Sabin’s Small Grants program will culminate in funded opportunities for grantees to share their results with government, international non-governmental organizations and local health stakeholders including health workers, healthcare professionals and key target groups.

About the Uganda Research Team

Doreen Tuhebwe, M.P.H., is a research associate and field coordinator at Makerere University School of Public Health in Kampala, Uganda. She participates and leads in teaching, examination, research and community service at the university’s Department of Health Policy Planning and Management. The study’s co-researchers include Christine Adyedo, National EPI Supervisor at the National Expanded Program on Immunisation associated with Ministry of Health in Kampala, and Steven Ssendagire, resident mentor of the public health program at Makerere University.

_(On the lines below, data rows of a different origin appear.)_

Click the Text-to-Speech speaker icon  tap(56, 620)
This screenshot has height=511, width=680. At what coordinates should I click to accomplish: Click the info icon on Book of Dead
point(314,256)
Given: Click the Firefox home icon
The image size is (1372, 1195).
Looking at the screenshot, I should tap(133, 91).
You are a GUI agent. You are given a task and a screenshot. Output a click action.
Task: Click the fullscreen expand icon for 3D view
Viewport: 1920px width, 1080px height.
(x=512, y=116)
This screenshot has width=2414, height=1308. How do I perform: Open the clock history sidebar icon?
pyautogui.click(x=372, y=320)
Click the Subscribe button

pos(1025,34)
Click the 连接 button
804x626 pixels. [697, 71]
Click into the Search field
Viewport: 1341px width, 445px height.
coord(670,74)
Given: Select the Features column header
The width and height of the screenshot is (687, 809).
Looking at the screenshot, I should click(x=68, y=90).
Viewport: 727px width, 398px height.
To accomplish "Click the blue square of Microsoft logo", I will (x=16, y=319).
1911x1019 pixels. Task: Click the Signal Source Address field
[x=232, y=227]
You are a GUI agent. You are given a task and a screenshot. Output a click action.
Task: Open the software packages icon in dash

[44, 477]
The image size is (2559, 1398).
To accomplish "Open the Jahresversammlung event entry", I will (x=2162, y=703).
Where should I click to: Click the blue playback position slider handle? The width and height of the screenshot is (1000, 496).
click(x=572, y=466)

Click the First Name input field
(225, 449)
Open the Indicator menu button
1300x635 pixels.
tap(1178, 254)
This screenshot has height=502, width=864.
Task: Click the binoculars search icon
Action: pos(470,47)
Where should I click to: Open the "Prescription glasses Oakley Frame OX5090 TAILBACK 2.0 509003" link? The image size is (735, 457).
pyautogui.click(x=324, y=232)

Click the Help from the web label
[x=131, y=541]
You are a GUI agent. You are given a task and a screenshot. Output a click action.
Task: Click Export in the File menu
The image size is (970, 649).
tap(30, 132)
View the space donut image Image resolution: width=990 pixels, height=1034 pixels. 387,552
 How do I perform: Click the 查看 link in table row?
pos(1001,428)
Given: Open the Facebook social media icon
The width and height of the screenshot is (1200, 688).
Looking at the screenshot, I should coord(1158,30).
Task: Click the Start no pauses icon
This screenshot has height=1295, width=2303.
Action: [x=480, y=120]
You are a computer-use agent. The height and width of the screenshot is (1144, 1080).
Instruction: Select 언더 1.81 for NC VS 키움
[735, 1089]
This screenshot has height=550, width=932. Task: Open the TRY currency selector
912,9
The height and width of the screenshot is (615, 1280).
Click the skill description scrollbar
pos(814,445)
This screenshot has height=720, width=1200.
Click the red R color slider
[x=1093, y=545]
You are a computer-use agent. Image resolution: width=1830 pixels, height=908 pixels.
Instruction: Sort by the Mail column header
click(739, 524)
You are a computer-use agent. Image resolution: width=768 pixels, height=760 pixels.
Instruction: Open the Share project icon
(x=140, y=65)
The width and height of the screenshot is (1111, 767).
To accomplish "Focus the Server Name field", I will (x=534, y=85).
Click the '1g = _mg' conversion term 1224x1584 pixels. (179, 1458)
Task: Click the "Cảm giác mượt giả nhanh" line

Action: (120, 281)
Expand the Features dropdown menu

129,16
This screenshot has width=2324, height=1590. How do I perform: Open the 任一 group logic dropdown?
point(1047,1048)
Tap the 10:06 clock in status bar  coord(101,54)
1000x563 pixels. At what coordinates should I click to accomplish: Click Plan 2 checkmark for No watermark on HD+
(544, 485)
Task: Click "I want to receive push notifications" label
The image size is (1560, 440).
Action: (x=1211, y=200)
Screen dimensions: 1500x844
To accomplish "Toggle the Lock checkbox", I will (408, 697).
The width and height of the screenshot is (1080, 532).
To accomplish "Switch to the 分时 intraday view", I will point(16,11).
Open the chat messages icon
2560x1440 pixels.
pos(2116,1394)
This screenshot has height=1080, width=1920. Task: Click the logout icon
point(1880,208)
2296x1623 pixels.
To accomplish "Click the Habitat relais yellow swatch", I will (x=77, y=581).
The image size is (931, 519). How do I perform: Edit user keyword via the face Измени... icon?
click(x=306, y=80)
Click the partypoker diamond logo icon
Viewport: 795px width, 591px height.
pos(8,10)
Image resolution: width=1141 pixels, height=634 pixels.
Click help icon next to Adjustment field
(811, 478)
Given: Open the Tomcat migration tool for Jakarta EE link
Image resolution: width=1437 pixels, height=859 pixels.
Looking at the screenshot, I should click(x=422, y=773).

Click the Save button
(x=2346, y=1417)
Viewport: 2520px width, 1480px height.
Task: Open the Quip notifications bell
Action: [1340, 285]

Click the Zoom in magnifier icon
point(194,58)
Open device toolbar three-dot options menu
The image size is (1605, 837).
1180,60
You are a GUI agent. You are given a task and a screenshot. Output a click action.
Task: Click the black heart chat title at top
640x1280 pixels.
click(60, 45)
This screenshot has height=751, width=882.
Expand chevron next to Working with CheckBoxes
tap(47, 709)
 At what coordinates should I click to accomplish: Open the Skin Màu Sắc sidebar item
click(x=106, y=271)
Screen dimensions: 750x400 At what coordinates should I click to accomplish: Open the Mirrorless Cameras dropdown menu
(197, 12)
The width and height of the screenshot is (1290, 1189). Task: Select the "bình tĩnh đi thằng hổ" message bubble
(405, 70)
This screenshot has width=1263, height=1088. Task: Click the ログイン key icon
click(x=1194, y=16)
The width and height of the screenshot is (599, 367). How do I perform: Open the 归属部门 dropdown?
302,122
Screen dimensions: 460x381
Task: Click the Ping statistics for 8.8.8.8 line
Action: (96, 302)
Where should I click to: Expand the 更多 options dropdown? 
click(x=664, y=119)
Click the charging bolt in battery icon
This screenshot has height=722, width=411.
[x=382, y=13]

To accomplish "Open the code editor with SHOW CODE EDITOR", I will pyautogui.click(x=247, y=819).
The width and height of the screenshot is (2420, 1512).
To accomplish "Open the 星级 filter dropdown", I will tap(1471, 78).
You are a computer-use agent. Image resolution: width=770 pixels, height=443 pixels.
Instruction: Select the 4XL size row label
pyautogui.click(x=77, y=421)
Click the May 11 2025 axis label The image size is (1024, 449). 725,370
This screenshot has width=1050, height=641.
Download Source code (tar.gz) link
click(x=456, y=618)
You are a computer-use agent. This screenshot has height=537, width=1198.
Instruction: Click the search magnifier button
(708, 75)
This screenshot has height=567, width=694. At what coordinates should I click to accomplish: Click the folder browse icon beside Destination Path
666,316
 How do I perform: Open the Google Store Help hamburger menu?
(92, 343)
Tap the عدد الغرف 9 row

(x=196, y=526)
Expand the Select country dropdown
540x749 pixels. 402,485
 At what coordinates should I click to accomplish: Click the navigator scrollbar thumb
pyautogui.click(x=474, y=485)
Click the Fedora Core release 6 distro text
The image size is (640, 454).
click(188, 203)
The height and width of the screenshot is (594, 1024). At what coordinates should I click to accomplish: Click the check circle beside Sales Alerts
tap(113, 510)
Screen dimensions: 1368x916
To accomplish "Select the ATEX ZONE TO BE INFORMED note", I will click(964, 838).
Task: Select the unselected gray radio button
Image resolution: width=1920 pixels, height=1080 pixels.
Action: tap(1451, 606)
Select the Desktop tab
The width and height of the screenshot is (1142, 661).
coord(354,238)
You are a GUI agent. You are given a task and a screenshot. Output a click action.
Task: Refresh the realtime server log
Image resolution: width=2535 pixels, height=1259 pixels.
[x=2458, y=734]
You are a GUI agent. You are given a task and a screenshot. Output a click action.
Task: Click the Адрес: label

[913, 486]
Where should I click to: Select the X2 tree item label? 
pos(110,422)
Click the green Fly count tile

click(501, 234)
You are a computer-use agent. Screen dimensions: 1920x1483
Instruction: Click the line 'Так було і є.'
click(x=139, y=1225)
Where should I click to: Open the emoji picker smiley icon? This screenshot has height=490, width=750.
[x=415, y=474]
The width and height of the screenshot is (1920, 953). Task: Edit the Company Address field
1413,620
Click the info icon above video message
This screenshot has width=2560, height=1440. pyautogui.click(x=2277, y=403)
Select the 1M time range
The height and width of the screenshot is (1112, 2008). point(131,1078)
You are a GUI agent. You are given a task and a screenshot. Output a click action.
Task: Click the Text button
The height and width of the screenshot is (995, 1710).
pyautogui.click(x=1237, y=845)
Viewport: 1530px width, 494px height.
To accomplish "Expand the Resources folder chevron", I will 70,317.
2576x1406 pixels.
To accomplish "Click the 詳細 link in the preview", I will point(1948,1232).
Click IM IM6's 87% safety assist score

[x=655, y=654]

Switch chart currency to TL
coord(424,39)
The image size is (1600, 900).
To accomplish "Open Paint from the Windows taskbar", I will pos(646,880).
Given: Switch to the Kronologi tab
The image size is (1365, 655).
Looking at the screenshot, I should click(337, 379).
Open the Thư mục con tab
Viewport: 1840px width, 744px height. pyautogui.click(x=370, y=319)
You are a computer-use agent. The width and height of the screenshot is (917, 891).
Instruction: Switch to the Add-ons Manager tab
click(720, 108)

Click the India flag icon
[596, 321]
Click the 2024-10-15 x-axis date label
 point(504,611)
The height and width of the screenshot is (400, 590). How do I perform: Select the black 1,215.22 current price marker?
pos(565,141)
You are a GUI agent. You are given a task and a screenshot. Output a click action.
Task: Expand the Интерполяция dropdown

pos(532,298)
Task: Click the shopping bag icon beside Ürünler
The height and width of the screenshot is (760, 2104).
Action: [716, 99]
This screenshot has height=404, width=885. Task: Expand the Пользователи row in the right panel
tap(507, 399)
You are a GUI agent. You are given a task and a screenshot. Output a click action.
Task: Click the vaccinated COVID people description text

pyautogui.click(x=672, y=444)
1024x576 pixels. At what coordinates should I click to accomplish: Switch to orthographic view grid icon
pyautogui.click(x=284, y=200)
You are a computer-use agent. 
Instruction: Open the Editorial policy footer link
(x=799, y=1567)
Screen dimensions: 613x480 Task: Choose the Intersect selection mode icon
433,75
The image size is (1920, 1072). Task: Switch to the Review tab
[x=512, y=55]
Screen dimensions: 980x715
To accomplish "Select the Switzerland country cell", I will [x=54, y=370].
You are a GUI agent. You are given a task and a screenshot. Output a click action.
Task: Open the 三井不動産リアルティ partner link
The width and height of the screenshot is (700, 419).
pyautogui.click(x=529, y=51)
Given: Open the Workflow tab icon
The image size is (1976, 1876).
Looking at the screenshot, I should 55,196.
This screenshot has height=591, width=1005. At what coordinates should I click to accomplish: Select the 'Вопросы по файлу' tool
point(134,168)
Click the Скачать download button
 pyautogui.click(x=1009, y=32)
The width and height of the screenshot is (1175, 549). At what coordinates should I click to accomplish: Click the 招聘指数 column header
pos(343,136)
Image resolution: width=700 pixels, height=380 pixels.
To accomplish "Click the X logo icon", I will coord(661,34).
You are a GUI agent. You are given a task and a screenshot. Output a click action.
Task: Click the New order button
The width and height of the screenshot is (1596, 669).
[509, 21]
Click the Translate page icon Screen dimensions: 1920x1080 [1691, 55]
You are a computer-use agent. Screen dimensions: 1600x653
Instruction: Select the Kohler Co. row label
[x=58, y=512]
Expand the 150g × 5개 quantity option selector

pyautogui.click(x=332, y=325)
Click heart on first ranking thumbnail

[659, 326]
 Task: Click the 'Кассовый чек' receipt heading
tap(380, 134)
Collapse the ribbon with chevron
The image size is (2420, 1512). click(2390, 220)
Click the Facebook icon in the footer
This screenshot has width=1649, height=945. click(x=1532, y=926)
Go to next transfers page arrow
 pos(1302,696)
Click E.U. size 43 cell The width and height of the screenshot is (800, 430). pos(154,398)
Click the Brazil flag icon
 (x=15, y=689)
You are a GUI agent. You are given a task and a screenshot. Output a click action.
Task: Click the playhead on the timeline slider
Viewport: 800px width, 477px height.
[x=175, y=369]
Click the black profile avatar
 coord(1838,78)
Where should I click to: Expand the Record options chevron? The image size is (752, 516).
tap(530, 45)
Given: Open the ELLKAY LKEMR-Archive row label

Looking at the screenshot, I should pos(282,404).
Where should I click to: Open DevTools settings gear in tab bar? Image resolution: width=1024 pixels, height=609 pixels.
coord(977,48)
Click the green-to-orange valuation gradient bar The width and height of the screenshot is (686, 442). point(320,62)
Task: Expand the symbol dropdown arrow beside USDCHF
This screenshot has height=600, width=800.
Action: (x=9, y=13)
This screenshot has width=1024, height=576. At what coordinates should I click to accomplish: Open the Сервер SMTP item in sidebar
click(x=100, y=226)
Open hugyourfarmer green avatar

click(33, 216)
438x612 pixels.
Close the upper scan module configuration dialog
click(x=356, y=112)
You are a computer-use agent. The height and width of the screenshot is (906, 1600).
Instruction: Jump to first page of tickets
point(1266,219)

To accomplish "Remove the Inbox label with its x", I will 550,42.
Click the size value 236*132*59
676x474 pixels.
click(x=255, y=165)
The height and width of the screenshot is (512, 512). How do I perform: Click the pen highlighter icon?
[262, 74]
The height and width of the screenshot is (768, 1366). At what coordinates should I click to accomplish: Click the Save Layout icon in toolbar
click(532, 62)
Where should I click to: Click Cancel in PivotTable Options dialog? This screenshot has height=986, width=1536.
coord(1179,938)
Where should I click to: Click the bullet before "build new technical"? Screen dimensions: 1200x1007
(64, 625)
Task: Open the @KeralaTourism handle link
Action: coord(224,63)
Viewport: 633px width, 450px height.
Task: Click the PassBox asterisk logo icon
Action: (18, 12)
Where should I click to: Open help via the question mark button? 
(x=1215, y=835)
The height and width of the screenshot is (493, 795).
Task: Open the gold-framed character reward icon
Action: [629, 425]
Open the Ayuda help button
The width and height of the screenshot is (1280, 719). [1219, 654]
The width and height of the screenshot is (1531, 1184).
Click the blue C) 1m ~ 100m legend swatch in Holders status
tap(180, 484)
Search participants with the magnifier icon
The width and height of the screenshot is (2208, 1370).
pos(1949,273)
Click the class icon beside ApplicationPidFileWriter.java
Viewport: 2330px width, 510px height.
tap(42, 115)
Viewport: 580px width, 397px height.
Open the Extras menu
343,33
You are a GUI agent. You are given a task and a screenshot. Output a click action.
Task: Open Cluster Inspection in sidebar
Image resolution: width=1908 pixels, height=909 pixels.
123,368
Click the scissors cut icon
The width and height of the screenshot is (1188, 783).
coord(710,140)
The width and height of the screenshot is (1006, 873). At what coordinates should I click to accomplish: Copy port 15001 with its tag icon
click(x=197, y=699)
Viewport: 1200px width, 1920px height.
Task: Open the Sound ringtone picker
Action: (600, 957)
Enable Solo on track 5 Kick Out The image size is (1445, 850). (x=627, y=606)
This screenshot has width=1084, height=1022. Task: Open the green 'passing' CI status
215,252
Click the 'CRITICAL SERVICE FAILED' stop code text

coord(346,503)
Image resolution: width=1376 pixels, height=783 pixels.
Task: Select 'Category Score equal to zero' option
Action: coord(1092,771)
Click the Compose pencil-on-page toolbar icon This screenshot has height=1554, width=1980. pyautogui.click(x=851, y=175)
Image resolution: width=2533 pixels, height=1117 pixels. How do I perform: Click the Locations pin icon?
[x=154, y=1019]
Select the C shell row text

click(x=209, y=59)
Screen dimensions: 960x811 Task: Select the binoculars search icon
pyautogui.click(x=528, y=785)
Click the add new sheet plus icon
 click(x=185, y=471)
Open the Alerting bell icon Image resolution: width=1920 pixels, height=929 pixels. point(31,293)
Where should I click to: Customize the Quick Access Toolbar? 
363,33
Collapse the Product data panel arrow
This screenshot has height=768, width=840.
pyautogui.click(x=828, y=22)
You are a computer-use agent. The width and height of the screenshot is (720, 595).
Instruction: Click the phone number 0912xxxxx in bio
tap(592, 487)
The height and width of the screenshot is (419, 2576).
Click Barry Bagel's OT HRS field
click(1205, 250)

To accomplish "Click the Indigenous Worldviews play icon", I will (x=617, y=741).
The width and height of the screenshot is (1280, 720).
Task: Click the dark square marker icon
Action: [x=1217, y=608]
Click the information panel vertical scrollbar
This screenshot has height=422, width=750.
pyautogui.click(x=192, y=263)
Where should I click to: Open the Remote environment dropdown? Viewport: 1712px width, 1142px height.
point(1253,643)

About the India Research Team

Gagandeep Kang, M.D., Ph.D., is executive director of Translational Health Science and Technology Institute in Faridabad, India. Kang is a clinician scientist and is known for her work on understanding transmission, development and prevention of enteric infections and their sequelae. Her research team members are Roma Solomon, M.B.B.S., Director, CORE Group Polio Project India (CGPP India); Manojkumar Choudhary, Monitoring and Evaluation Specialist, CGPP India; Jitendra Awale, Deputy Director, CGPP India; Rina Dey, Communications Advisor, CGPP India; and Siuli Mitra, who is a scientific communications and public relations expert at Translational Health Science and Technology Institute.

About the Sierra Leone Research Team

Colleagues with the Kambia District Health Management Team (DHMT), namely Hassan Kanu, District Social Mobilization Coordinator; Joseph Kalokoh, District Operations Officer, EPI Manager at DHMT; and Raymond Konjor-Wright, DHMT Finance Officer, are working with Luisa Enria, Ph.D., a lecturer in international development at the University of Bath in the U.K., on this project. Since 2015, Enria has collaborated with the DHMT on the Ebola Vaccine Trials in the district, during and after the West African epidemic. This collaboration continued through an ongoing project on the Anthropology of Vaccine Deployment.